Senate Democrats plan to hold a special caucus on health care reform at 5 p.m. Wednesday to discuss a tentative deal on how to change the bill’s public insurance option.
A group of 10 Democrats — five centrists and five liberals — agreed Tuesday night to send a set of proposals to the Congressional Budget Office for an official score, but the details have yet to be presented to all 60 Members of the Democratic Conference.
However, it’s unclear how much information Senate Majority Leader Harry Reid (D-Nev.) and the 10 members of the group can share with their colleagues because the CBO has asked Reid to keep mum on the details if he wants them to provide him with a confidential score.
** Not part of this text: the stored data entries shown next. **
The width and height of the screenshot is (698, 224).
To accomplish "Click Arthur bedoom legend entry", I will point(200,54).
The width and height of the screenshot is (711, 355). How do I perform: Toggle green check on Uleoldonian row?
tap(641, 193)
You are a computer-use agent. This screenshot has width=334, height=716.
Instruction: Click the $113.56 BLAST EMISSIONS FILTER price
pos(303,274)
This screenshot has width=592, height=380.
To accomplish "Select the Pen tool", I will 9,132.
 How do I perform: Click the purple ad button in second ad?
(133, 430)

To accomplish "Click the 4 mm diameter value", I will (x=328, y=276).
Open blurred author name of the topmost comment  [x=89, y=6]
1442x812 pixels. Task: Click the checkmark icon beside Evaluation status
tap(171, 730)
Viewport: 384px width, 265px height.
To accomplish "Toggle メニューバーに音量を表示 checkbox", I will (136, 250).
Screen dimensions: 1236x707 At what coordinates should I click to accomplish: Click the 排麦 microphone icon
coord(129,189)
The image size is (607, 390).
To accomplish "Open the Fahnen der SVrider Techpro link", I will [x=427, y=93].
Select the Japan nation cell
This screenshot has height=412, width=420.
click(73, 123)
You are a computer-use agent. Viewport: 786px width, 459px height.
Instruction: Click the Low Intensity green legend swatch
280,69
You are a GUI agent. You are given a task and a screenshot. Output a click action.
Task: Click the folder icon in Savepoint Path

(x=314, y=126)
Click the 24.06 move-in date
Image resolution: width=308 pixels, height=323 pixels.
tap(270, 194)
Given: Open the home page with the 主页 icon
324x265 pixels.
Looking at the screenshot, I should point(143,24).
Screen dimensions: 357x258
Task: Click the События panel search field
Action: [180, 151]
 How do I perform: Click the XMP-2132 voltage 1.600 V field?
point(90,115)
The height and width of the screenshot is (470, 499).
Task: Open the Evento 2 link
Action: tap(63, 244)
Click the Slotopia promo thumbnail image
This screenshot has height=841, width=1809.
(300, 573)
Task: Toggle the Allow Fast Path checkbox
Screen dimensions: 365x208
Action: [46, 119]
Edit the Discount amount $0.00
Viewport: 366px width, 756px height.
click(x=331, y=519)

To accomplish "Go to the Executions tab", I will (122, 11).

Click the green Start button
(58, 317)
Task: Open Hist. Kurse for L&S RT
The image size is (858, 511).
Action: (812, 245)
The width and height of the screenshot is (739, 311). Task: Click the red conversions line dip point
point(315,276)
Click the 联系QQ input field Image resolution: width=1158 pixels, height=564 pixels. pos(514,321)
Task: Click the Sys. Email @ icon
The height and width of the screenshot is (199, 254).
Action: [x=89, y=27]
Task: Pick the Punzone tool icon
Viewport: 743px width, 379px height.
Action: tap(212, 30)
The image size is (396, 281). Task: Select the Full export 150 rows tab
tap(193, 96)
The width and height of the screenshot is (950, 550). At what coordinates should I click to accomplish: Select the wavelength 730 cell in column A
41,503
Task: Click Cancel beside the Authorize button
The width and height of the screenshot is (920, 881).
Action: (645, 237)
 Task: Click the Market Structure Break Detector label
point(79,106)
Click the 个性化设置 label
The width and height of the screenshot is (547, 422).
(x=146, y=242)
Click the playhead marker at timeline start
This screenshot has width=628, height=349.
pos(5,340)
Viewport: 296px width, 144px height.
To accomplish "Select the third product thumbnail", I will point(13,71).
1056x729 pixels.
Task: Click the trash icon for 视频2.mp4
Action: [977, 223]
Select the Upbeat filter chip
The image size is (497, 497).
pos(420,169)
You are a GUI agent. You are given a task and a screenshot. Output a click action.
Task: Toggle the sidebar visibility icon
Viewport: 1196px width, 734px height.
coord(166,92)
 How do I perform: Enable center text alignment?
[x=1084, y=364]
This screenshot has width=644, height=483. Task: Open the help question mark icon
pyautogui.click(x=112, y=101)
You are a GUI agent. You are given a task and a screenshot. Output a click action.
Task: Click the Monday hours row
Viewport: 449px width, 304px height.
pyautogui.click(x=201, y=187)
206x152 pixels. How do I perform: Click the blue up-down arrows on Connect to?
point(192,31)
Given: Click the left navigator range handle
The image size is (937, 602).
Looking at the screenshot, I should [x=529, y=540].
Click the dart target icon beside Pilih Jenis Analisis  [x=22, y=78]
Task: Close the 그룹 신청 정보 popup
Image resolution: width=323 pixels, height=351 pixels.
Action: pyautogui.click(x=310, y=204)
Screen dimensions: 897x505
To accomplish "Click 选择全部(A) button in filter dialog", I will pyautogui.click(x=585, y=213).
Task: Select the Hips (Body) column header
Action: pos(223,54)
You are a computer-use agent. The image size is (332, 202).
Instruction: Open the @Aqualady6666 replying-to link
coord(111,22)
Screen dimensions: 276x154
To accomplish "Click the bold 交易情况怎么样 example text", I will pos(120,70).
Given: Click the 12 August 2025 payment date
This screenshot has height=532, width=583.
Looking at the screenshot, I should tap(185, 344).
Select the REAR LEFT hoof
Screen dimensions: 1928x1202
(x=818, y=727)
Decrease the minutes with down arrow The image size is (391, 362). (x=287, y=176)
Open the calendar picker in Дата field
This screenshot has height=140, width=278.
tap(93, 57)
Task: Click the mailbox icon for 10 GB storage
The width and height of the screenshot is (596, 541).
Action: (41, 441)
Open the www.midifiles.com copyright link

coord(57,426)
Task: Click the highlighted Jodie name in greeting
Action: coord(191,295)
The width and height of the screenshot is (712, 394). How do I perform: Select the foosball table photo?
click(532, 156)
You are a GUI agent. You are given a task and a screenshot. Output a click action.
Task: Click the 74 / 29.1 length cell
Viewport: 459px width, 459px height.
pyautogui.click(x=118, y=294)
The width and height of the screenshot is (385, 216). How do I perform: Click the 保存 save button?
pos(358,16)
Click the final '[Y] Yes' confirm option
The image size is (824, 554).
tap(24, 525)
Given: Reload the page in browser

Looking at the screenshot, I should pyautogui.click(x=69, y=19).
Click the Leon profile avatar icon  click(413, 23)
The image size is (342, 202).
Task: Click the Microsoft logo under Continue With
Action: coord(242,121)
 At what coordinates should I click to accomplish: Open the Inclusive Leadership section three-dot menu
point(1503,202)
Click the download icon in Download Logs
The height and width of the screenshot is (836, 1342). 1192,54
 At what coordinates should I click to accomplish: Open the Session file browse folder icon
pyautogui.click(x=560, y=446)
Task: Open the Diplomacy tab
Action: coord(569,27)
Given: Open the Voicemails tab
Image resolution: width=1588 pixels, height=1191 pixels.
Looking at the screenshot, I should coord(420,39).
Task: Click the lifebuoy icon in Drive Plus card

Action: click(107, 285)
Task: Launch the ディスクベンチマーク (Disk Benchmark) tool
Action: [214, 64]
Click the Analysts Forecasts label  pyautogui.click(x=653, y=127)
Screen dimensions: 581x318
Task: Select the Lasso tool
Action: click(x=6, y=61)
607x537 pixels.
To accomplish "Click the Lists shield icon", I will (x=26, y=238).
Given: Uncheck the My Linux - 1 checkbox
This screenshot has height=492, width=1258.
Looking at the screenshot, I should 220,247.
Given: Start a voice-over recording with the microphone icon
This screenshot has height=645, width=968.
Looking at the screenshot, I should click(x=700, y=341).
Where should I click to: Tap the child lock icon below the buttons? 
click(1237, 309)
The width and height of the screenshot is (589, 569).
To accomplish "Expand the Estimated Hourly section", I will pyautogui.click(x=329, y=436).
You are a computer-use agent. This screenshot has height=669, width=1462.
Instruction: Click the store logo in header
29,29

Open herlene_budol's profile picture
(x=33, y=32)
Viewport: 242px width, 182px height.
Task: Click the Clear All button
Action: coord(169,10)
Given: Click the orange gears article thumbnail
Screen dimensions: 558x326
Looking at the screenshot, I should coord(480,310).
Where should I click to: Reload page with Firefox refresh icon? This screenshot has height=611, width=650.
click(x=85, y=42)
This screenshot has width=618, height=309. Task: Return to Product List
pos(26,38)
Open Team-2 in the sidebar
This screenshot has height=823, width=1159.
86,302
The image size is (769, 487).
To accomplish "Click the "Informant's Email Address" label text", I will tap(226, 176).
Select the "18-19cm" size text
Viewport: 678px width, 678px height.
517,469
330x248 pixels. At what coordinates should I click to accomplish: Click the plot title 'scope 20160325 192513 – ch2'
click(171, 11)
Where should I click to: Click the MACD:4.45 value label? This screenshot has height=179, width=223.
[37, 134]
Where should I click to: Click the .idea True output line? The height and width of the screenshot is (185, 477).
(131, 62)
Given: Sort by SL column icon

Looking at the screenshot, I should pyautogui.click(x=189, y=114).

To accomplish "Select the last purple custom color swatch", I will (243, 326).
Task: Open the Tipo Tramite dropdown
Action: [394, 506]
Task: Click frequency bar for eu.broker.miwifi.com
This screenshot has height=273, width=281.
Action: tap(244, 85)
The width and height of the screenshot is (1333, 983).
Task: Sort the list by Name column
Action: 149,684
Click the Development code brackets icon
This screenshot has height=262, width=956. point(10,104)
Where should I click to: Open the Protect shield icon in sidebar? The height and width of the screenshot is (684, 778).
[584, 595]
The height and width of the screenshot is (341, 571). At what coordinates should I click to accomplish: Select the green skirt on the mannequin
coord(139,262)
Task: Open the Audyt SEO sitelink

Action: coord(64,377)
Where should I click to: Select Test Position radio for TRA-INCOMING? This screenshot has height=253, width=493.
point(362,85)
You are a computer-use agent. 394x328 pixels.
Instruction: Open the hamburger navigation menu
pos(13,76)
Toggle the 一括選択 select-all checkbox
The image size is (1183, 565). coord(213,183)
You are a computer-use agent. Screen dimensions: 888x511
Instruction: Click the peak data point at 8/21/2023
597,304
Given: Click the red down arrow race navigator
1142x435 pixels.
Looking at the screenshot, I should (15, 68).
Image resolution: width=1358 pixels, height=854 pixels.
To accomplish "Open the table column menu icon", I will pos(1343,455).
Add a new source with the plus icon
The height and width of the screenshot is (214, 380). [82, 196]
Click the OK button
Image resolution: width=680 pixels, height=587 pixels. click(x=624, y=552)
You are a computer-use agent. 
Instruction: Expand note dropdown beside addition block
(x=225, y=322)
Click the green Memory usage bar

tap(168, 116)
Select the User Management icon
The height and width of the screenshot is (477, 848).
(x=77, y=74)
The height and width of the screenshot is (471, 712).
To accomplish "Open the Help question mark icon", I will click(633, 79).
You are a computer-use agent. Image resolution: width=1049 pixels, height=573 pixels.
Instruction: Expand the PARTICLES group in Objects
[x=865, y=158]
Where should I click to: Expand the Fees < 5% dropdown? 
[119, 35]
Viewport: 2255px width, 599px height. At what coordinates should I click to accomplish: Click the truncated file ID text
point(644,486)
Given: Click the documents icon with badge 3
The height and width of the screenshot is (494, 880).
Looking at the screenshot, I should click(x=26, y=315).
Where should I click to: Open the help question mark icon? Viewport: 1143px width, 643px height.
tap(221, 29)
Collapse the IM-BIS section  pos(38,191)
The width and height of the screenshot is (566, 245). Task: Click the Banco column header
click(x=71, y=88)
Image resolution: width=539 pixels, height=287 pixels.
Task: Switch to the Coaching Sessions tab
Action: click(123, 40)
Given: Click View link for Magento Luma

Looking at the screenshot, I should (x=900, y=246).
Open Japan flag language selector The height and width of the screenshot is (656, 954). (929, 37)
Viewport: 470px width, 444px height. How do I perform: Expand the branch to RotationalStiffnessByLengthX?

However, sources said the thrust of the deal tracks closely to news reports on the six days of the group’s negotiations.
It appears that the provisional agreement would jettison current provisions creating a public insurance option that permits states to opt out. Instead, the Office of Personnel Management would essentially run government-sponsored insurance exchanges in which private companies would be allowed to compete for uninsured and small-business customers. The OPM would be tasked with making sure the companies that participate follow strict rules, such as restrictions on the profits that they could earn.
Democratic sources said there is still some confusion — even among participating Senators — over whether the proposal that moderates and liberals agreed to send to the CBO would include a “triggered— public option.
One source said it appears the last sticking point in the group was whether to include a provision that would allow the government to create a public plan if private insurers decline to participate in a government-sponsored exchange. The compromise proposal includes an exchange that would allow insurers to compete for uninsured and small-business customers, but it would prohibit private companies from making more than a minimal profit.
The source said it’s likely the group will send two trigger proposals to the CBO — one that would be a public option and one that would be state-based. In a statement Tuesday night, one liberal member of the group, Sen. Russ Feingold (D-Wis.), said he would have trouble supporting the proposal if it does not include some form of a public option.
“While I appreciate the willingness of all parties to engage in good-faith discussions, I do not support proposals that would replace the public option in the bill with a purely private approach,— Feingold said. “We need to have some competition for the insurance industry to keep rates down and save taxpayer dollars. I will base my vote on the bill on the entirety of what is in the bill, and whether I think the bill is good for Wisconsin.—
However, including a trigger or any other version of a public option could prevent Sen. Joe Lieberman (ID-Conn.) from voting for the bill. He has threatened to filibuster a bill that includes any form of the public option.
Reid needs 60 votes to overcome a GOP-led filibuster, meaning he will have to persuade all Democrats to support it or find a handful of Republican defectors. He is courting the two centrist Maine Republicans, Sens. Olympia Snowe and Susan Collins.